Language Dos and Don’ts to Support Global Expansion
By Beatriz A. Bonnet, CEO & President of Syntes Language Group, Inc.
(Originally published November 2012)
Global expansion depends on specific expertise in many areas: international business, law, tax codes, finance, marketing and much more.
Add professional interpreters and translators to that list as well. According to a recent report issued by the Economist Intelligence Unit (EIU)*, its survey of 572 international business executives put language and communication on the top of the list of needed expertise. The EIU report says:
Enhanced international communication skills improve revenues by 89%; profits by 85%; and market share by 85%.
75% of executives rate their colleagues’ ability to communicate internationally as average or below average.
64% of businesses indicate that languages and cultural differences constrain their expansion plans.
49% of executives identify communication issues as resulting in financial losses after cross border deals fell through.
Our business interactions are all colored by our own perspective and language. While electronic translators receive much ‘buzz’ today, their accuracy leaves much to be desired, largely due to the fact that language is socially constructed and therefore embedded in our culture.
Consider, for example, Pepsi’s failed experience marketing in Taiwan. Its advertising slogan “Come alive with the Pepsi generation” was literally translated into Chinese as “Pepsi will bring your ancestors back from the dead.” The problem was not just the language; the company failed to consider the cultural impact of this statement.

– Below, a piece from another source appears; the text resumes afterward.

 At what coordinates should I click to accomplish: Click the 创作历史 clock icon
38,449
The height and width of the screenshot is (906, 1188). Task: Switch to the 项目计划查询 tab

Hence, your expansion team needs professional interpreters and translators working side-by-side with other professionals to improve your success rates for global expansion. When it comes to language, consider these Dos and Don’ts:
1. Hire professional translators and interpreters – Evaluate experience in both the language and the functional role (marketing, financial, mergers, etc.). Professionals who are certified translators or interpreters or who have degrees in translation are available. Understand the types of projects that individual translators and interpreters can reasonably take care of vs. the needs of your company in terms of volumes, quality, turnaround times and your company’s and team’s ability to manage a multitude of resources.
2. Use a Language Services Provider (LSP) who can provide a multitude of languages rather than individuals with more limited experience in one language. LSPs also provide quality and project management services to help stay on budget and on time. LSPs are particularly helpful with emerging markets that provide language challenges. For example, the language needs in Nigeria have grown significantly in the last five years due to the growth in their economy. Officially, the country has nine languages. By working through an LSP, companies can generally source all their translation and interpreting needs efficiently.
3. Remember the “bridging” formula to language and culture…prepare to communicate in a cross cultural setting; decenter from your native language; and re-center upon the new language and its cultural nuances.
4. Localize – Localization is the process of adapting your product/service, brand, marketing and communication to the local market. For example, most video games are localized by country for the language, music, culture, graphics and local legal issues such as age recommendations. Our next issue of eTips in December 2012 will be devoted entirely to this topic.
5. Protect your intellectual property. Copyrights, trademarks, trade secrets and patents must be registered in every country where you do business to be adequately protected.
1. Assume that English is the dominant language of business world-wide. “English dominance over world communication is shrinking as more and more countries gain economic independence and interact among themselves more,” according to Christopher S. Carter in MultiLingual Magazine (October/November 2012).
2. Rely on United States based employees to develop an understanding of language and culture in another country. Local partners, including professional translators and interpreters, will be most efficient in your integration.
3. Brand yourself with the same identity as in the United States. For example, Starbucks found that it could not use the same branding in Australia because of a cultural conflict with its model for standardization. So after failing with its United States brand, it re-branded to create more uniqueness among local competitors.
Language is the most essential tool for global expansion. Understanding embedded communication nuances requires mastering the language or utilizing the services of someone who has mastered the language, which may be perceived as time consuming and costly. However, misinterpreting the words or cultural meaning negatively affects the entire interchange and can amount to a much larger cost.